* Exercise *
Copy each line of the entries below that contains the string "will".
BEGIN Available data
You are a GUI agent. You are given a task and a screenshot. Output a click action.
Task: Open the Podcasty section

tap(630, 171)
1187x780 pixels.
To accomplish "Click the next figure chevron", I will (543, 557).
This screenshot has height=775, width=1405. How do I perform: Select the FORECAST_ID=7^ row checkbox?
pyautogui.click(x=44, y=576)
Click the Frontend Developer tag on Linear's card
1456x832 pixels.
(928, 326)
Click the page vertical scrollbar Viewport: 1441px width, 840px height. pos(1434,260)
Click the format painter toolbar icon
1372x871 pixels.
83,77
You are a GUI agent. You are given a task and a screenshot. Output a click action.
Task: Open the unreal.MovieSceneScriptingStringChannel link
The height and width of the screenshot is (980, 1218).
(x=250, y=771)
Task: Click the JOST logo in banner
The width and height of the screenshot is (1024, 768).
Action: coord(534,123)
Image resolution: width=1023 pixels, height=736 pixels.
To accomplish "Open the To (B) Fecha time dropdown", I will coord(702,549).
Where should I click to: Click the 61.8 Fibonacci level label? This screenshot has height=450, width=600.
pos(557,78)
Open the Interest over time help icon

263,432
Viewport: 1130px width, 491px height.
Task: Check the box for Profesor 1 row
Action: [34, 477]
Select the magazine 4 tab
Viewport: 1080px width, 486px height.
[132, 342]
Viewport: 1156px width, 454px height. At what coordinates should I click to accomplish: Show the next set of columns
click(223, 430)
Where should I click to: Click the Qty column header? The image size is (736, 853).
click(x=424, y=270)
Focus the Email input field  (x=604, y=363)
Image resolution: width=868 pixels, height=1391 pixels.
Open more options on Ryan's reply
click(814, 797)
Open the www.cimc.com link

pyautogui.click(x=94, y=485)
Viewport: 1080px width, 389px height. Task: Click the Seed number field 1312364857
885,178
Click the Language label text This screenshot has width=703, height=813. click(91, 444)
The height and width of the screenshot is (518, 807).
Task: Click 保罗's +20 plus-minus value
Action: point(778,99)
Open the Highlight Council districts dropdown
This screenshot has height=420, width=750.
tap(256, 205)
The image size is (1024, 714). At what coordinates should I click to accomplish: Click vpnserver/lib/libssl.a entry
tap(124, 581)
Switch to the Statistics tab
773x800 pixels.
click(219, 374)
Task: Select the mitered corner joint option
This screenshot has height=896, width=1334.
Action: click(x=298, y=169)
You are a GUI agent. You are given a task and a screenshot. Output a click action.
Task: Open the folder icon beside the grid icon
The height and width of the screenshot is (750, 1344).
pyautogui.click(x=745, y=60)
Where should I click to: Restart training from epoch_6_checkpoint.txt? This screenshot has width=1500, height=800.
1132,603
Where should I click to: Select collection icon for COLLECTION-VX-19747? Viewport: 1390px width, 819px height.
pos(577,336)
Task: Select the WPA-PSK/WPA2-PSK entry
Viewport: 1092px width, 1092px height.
END Available data
* Completed exercise *
To accomplish "Click the next figure chevron", I will (543, 557).
To accomplish "Open the To (B) Fecha time dropdown", I will coord(702,549).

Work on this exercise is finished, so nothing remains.